Worauf warten wir?
Ich glaub es nicht. Jetzt steh ich hier, mitten in der Nacht im verlassenen Zauberkunstraum und das nur wegen diesem bescheuerten Brief, den ich heute von einer, mir unbekannten, Eule bekommen habe.
In diesem Brief standen genau zwei Dinge: Wo und Wann. Kein Absender, kein gar nichts.
Und jetzt steh ich hier schon seit zehn Minuten und nichts tut sich. Was soll das eigentlich? Wenn ich nur wüsste, warum ich überhaupt hier bin. Will mich jemand verarschen und lacht sich morgen früh ins Fäustchen, weil ich von Filch erwischt wurde? Oder was?
Jetzt sind es schon fünfzehn Minuten, die ich hier stehe. Langsam werde ich wütend; niemand versetzt Draco Malfoy. Außerdem wüsste ich eine ganze Menge anderer Sachen, die ich lieber machen würde.

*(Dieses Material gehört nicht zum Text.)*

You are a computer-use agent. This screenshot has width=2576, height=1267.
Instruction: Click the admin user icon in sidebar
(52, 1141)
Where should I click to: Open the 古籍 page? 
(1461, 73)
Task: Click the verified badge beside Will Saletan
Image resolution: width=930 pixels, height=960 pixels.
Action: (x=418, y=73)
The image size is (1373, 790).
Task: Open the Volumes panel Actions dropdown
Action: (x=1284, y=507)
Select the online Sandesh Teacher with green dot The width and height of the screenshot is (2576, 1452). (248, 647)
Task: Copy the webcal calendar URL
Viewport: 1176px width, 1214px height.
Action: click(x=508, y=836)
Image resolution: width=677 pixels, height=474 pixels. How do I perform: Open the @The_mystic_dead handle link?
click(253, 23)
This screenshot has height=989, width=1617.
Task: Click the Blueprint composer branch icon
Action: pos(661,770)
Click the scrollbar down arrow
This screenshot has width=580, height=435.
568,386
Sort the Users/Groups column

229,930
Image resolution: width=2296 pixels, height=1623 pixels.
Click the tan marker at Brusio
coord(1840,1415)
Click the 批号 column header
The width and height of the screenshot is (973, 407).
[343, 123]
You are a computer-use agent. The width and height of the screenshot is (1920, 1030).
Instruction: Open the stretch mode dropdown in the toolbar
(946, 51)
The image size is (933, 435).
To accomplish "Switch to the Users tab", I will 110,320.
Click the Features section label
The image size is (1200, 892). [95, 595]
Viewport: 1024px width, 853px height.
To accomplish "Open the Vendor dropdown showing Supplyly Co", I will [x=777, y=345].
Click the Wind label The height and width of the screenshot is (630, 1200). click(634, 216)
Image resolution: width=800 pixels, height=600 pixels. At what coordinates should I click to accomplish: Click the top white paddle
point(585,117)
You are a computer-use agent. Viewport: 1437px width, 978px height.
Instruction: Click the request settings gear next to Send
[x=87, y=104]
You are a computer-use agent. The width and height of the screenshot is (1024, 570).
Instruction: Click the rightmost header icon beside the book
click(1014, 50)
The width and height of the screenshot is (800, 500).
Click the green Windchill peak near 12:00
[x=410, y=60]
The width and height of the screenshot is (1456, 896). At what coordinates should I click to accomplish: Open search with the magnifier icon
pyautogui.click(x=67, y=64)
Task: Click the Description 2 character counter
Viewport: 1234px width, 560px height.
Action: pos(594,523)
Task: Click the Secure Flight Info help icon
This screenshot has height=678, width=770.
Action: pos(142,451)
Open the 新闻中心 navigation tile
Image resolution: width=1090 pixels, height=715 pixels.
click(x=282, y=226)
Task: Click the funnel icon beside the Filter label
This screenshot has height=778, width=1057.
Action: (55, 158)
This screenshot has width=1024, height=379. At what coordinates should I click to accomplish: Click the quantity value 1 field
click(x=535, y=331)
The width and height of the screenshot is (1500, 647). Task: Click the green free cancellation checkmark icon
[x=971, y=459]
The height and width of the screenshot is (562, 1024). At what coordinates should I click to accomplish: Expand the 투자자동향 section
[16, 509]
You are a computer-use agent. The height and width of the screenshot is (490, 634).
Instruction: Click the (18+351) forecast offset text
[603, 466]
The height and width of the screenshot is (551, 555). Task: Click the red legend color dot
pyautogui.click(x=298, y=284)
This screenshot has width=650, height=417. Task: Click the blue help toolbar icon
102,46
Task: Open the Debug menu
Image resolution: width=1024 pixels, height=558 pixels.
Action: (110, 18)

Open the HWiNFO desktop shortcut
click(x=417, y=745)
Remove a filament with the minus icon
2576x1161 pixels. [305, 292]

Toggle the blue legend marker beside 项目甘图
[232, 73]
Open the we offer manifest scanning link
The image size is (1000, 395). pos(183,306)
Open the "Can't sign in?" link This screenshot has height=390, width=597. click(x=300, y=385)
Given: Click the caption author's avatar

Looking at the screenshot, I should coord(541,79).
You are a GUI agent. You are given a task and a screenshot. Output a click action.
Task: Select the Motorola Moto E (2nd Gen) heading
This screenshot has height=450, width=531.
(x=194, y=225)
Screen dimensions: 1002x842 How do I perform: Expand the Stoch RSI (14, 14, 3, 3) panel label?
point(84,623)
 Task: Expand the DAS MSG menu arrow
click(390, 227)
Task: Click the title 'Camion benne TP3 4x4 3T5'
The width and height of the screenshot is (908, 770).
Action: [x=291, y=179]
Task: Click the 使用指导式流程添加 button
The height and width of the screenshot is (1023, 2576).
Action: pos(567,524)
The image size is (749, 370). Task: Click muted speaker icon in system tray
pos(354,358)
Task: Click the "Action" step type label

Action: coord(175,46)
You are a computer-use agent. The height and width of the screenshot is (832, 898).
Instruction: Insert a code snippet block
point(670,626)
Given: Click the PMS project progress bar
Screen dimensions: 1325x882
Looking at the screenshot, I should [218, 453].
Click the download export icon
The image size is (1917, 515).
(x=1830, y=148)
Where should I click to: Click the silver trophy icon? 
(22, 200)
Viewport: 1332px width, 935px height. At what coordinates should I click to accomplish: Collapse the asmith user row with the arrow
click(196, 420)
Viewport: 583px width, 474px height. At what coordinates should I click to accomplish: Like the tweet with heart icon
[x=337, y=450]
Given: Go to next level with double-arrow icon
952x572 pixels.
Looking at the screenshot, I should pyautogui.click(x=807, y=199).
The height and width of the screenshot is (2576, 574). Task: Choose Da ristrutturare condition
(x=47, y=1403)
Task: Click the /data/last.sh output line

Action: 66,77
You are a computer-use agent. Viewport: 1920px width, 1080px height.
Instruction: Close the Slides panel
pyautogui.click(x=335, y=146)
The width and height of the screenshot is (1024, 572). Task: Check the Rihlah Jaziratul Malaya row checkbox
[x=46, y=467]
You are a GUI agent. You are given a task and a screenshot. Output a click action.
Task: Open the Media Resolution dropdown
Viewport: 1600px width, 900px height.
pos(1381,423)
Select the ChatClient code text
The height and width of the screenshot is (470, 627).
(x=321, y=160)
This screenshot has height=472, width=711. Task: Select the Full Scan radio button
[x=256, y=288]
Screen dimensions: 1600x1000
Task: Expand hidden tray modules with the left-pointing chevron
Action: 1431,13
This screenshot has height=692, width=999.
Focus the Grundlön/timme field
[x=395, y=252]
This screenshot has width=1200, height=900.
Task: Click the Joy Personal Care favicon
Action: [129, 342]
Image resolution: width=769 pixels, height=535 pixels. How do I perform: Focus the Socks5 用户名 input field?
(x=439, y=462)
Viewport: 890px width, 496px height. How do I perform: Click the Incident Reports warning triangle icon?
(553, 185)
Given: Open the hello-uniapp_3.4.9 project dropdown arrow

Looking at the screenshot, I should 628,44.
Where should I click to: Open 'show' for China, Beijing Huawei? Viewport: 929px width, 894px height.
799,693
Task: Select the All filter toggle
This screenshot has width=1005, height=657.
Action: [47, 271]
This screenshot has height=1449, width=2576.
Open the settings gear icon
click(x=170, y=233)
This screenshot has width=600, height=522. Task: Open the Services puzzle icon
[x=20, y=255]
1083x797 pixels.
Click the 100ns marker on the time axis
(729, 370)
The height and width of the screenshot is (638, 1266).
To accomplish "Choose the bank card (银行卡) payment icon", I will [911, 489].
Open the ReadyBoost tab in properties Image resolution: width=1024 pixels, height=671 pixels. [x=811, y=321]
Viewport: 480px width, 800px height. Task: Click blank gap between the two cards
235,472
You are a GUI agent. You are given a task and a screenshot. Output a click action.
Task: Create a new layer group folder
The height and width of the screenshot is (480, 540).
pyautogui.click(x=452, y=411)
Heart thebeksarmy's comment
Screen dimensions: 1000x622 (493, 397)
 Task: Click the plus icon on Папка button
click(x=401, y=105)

Zum Beispiel über Potter nachdenken. Seine schönen Augen, sein liebevolles Lächeln, das er mir gegenüber natürlich noch nie gezeigt hat, sondern nur seinen Freunden. Seine strubbeligen Haare, durch die ich so gern mal mit meiner Hand fahren würde. Seinen knackigen Arsch. Sein wahnsinns Körper.
Aber nein, solche Gedanken muss ich mir natürlich immer verkneifen. Ich darf nicht auf diese Weise über Potter nachdenken. Er ist mein Feind. So hat es jedenfalls mein Vater immer gesagt. Ich wollte ja schon immer mit diesem kleinen Idiot befreundet sein, will es noch immer. Jetzt sogar noch etwas mehr. Aber er wollte ja nicht.
Gut so, mein Vater hätte ihn bestimmt umgebracht. Jetzt nicht mehr. Jetzt sitzt er in Askaban und vegetiert dort vor sich hin. Ist wohl besser so, er ist ein schlechter Mensch. Nicht das ich gut wäre, oder so, aber ich würde niemals irgendwelchen unschuldigen Muggeln etwas antun, genauso wenig würde ich einen der unverzeihlichen benutzen. Eher sterbe ich. Niemals werde ich so sein, wie mein Vater.
Ich sehe wieder auf die Uhr: Zwanzig Minuten. Ich überlege, ob ich wieder gehen soll. Doch irgendwie will ich nicht. Ich habe das Gefühl, dass es wichtig ist, das ich jetzt hier bin. Jemand wartet auf mich, will mir etwas sagen. Aber wer?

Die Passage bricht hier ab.